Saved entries
=== Begin Enclosure ===
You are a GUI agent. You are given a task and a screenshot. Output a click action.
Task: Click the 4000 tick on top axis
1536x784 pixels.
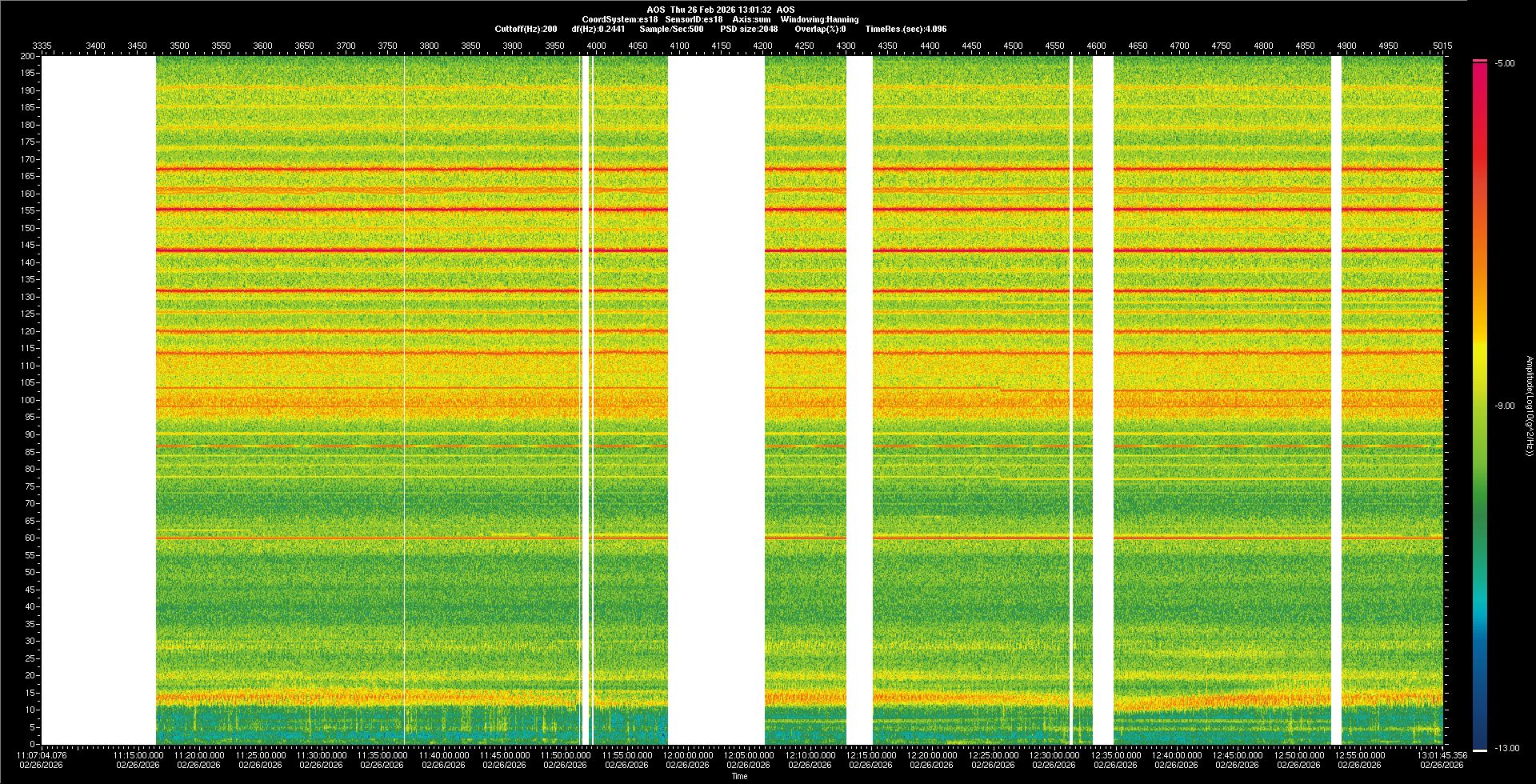tap(596, 46)
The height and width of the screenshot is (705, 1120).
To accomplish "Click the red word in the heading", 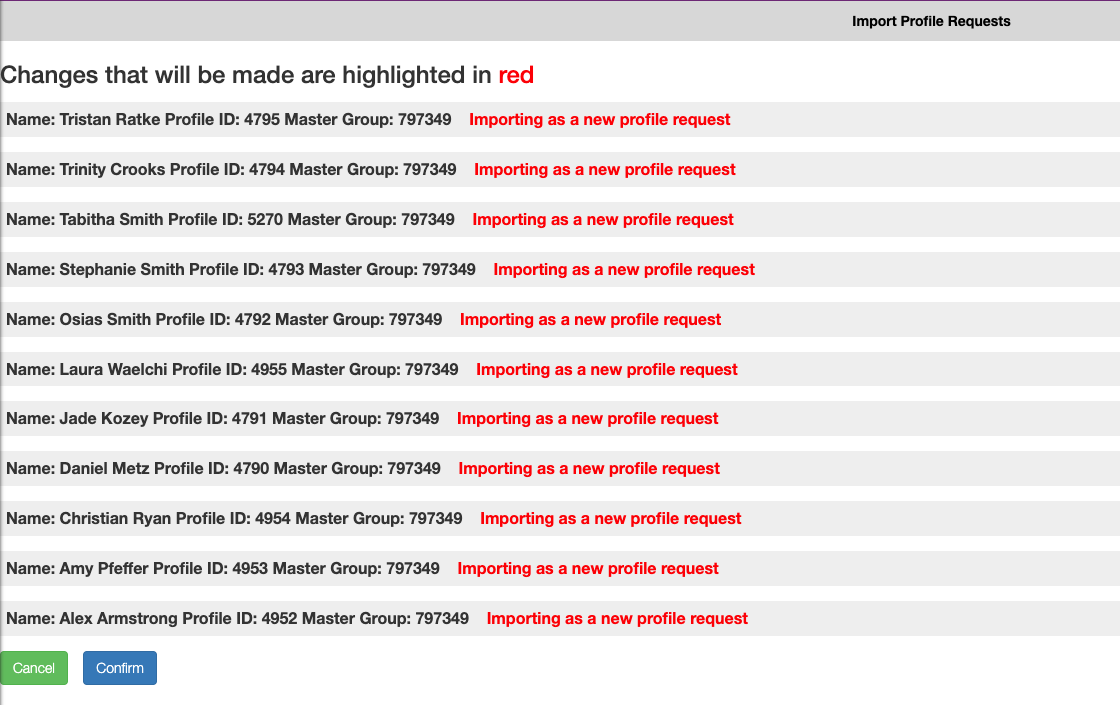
=== End Enclosure ===
◆ **EXERCISE**
Each entry above is to be restated exactly, without its images.

◆ **TASK RESULT**
You are a GUI agent. You are given a task and a screenshot. Output a click action.
Task: Click the 4000 tick on top axis
1536x784 pixels.
tap(596, 46)
The height and width of the screenshot is (705, 1120).
To accomplish "Click the red word in the heading", 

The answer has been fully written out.